Mark: "And Penderecki! Man--"

Stew: "No, no, wait! Bach is for melody, see and he's for creating the vocabulary. He created the vocabulary--"

Mark: "But in a hundred years, you're saying--"

Stew: "No, no huh-uh, listen! Bach is remembered because he created the vocabulary, and because the he wrote how people think! He wrote the way that people think, the structure," (running his finger emphatically down Stranger page 43, past Modest Mouse and over Gas Huffer) "And as much as I like Penderecki, he doesn't--"

Mark: "Or Varese."

Stew: "Yeah..."

Mark: "Varese was so in tune--"

Stew: "Varese's a better example, even, of what I'm trying to--"

Mark: "He had so much to say to what happens now--"

Stew: "Definitely, definitely--no, I've always felt that...I've always said that if Edgard Varese was around now, he would dig the Bomb Squad.

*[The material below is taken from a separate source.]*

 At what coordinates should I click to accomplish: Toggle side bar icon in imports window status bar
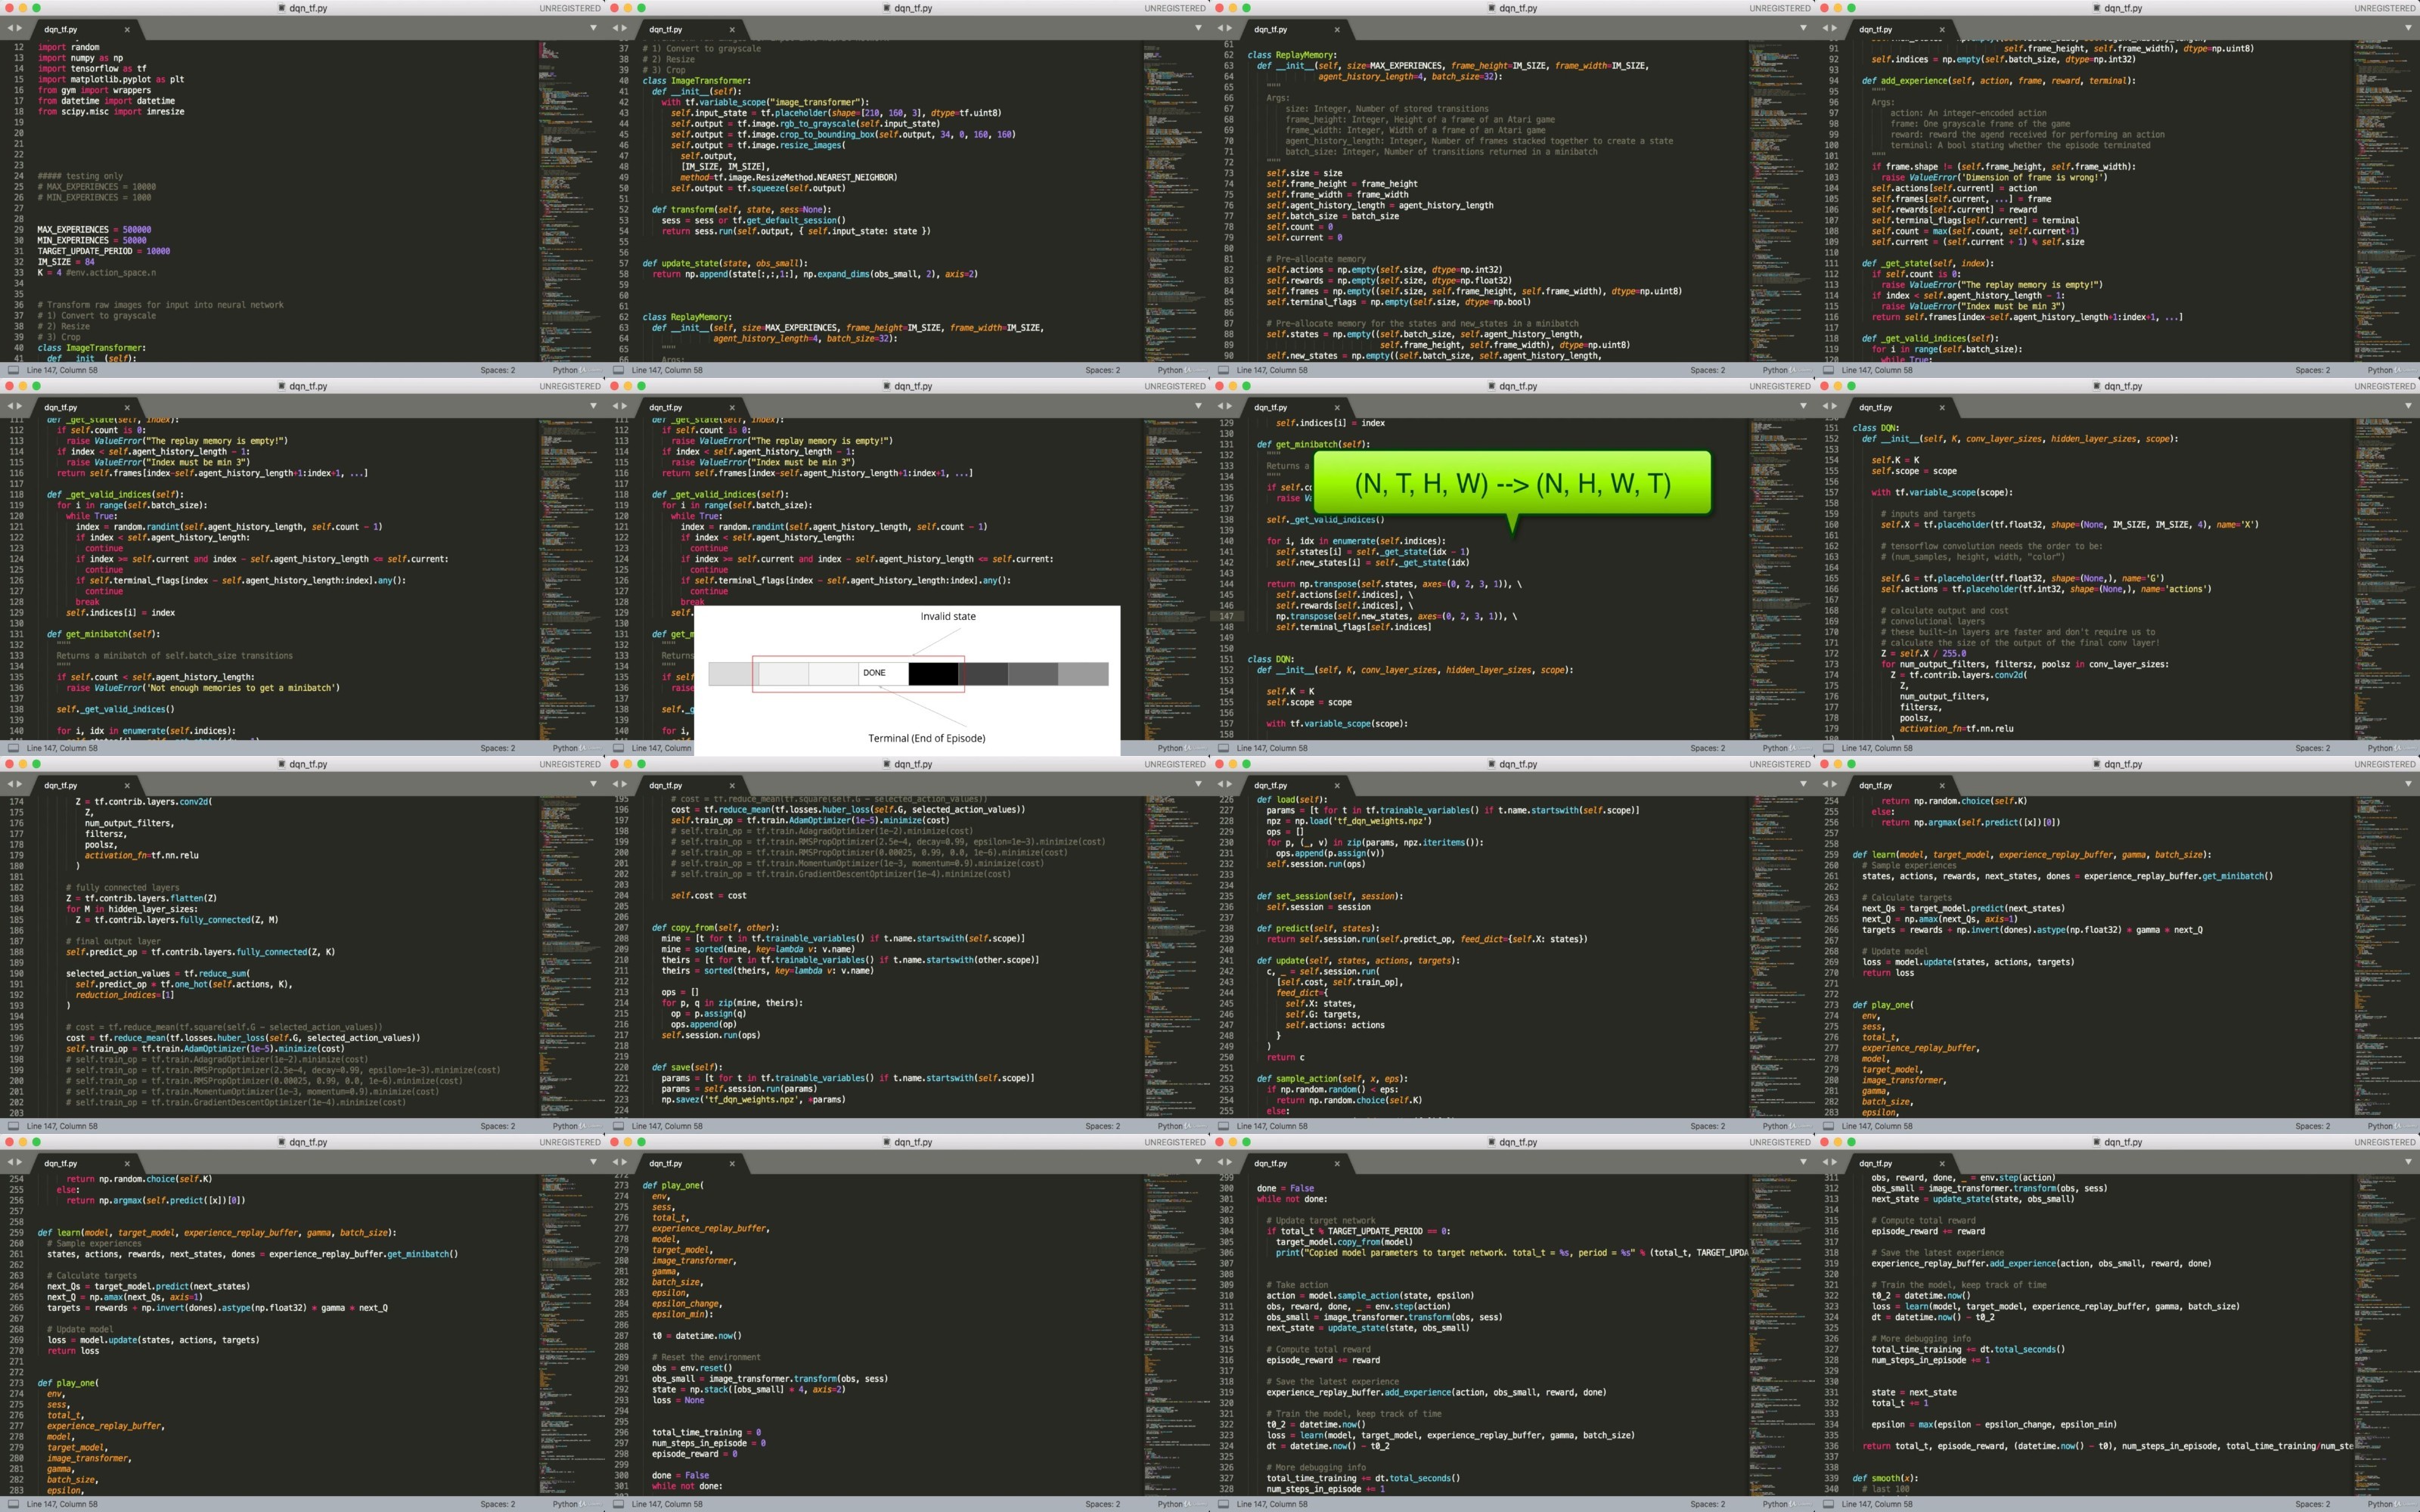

He would be into the Bomb Squad. But he just doesn't write the way people think."

Over comes Charlie the drummer. "Hi, I'm Charlie."

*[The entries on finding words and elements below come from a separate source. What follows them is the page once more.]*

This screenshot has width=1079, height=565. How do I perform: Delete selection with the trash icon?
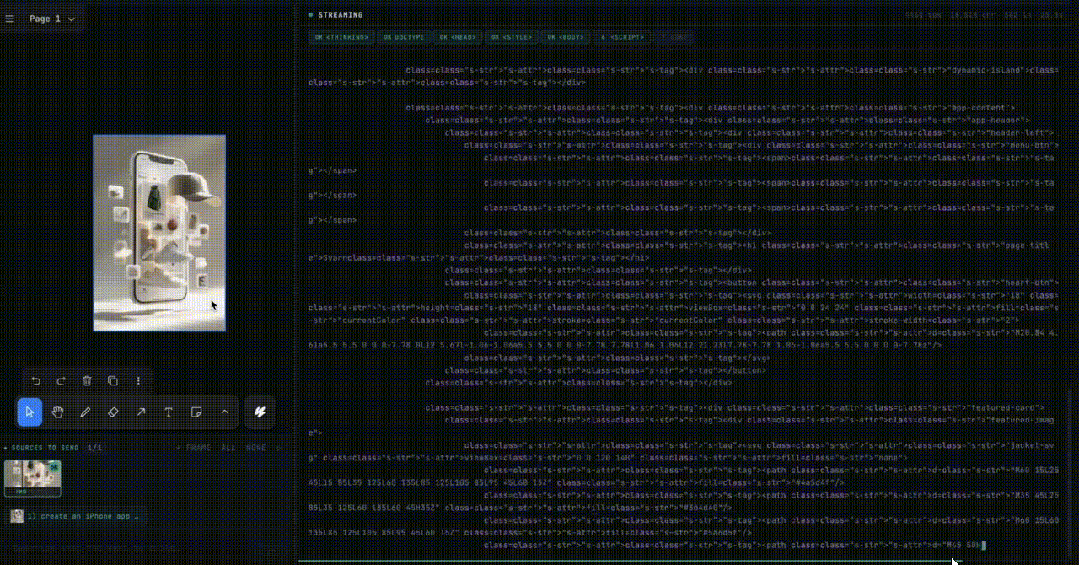(87, 381)
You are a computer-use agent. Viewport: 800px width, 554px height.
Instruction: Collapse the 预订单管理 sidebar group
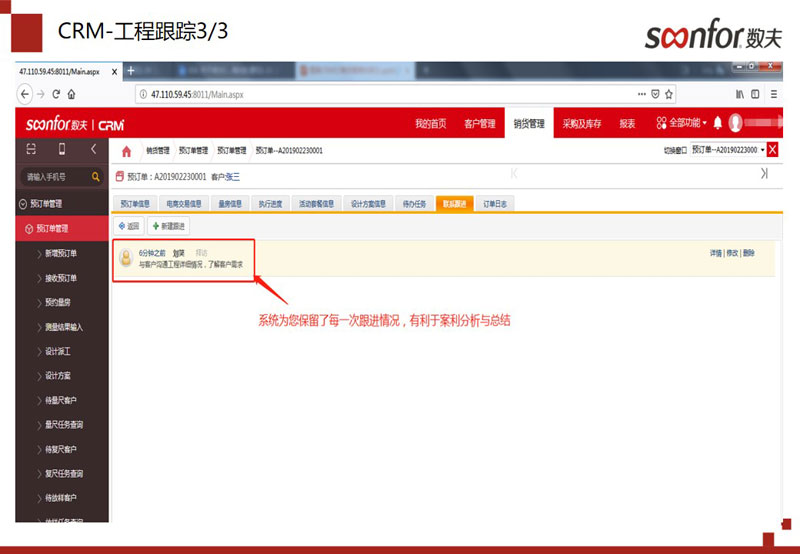[23, 203]
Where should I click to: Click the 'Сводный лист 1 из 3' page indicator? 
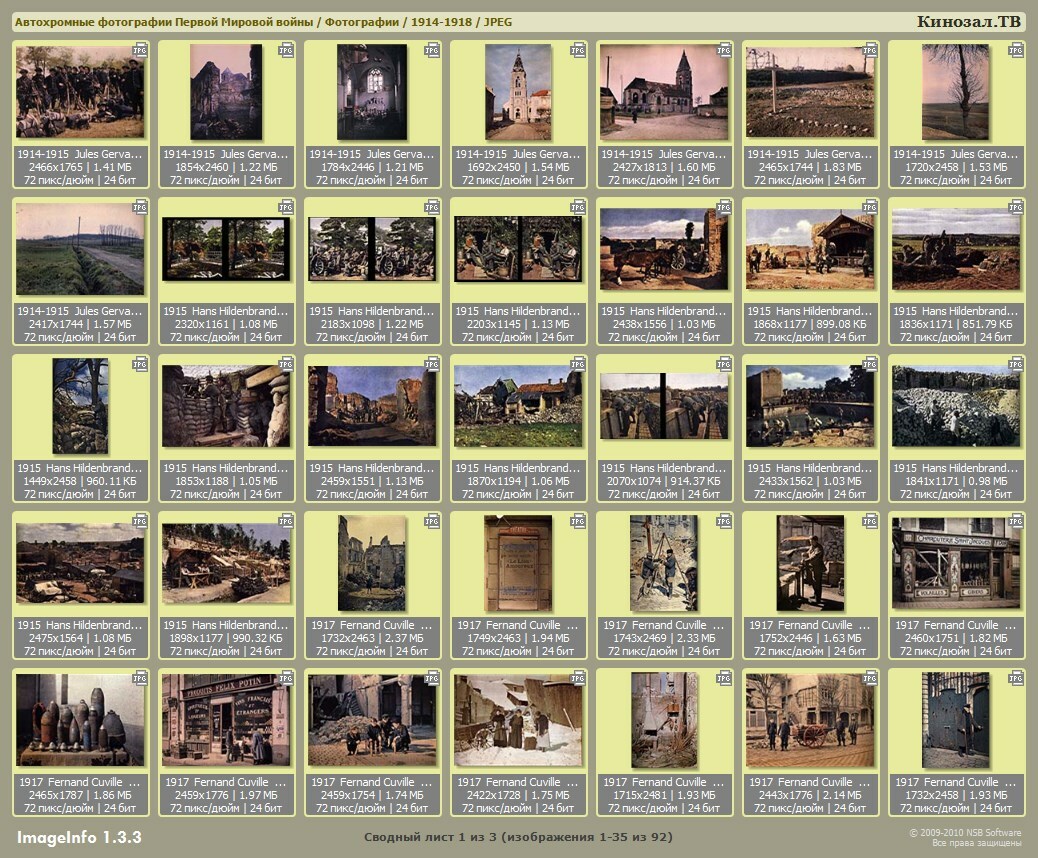(518, 837)
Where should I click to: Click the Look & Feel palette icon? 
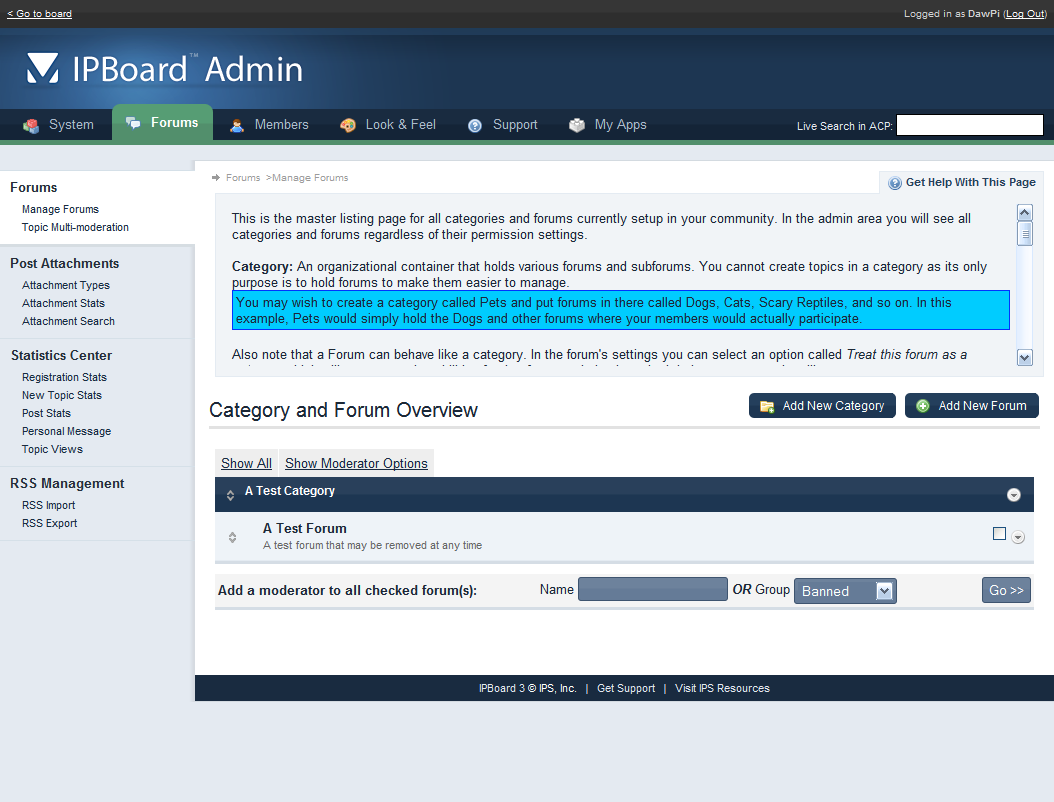pyautogui.click(x=348, y=125)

"Hi Charlie, I'm Steve," says Mark. "I'd like to have sex with you."

The Negro Problem missed their 6:30 load-in and as late as 11:07 I don't think I'll see them. When I first catch sight of Stew he's conferring with a club honcho in his overcoat and what looks like an ornamented white mushroom sprouting from his head. Hats. Everyone must have one. Charlie wears a railroad engineer's cap.

Temporary keyboardist Mark wears a faux-leopardskin fez. Okay, the bassist doesn't have a hat.

"Do you do cover versions?", I ask.

"A few," Stew nods. "Sometimes we do whole sets of cover versions. I like that. Lets people know where we come from. What they're gonna get."

"Do you do anything from Forever Changes by Love?" (That's the other classic album by an L.A. rock band featuring a black leader, Arthur Lee. Buy it today.)

"We do one, actually--these people asked us to be on a Love tribute album, and we always get compared to that, so we're trying to...my point is they always talk about the psychedelic thing, and my point is, Arthur Lee could have been in NWA. And they probably won't put it on the album. We're making it as hip-hop as possible."

Which one is it?

"The Red Telephone."

After four cups Pabst on my part, I tiptoe into the Sub Zero's ballroom as the band finishes setting up the gear. (The club still has the turnstiles from its past incarnation at the Off-Ramp, but I sneak a peak at the men's bathroom, and while it has the grimed-over patina of heavy use with weekly, if that, wipedowns, but it was no longer, as it was when this club was the Off-Ramp, the Scariest Men's Room on the West Coast, a men's room to make leapfrogging out the front door into the alley to your left a plausible option).

The Negro Problem don't understand what they're doing on a bill with three "heavy metal bands" (though they do eventually concede that one of them sounds more like New Wave), but in their own thirty minutes they oscillate through plaintive harmonies (even the drummer sings), goofy Zappa/Squirrels-esque falsettos and mock-pompous military marching beats and chiming pop riffs, all held together with the essential melancholy of the lushest psychedelia. Stew can squeeze five emotions out of four syllables--"sub-ma-riiiiiine, down"--or weave beautiful resignation out of longer lines: "You can't fight City Hall/Except with a bomb/You can't fight the hand that bleeds you/Now come on home, brother/You can't fight City Hall/Except with your mamma."

I wave goodbye to their manager, stuff my Post-Minstrel Syndrome CD (Aerial Flipout Records), and run for a bus with a belly full of Pabst.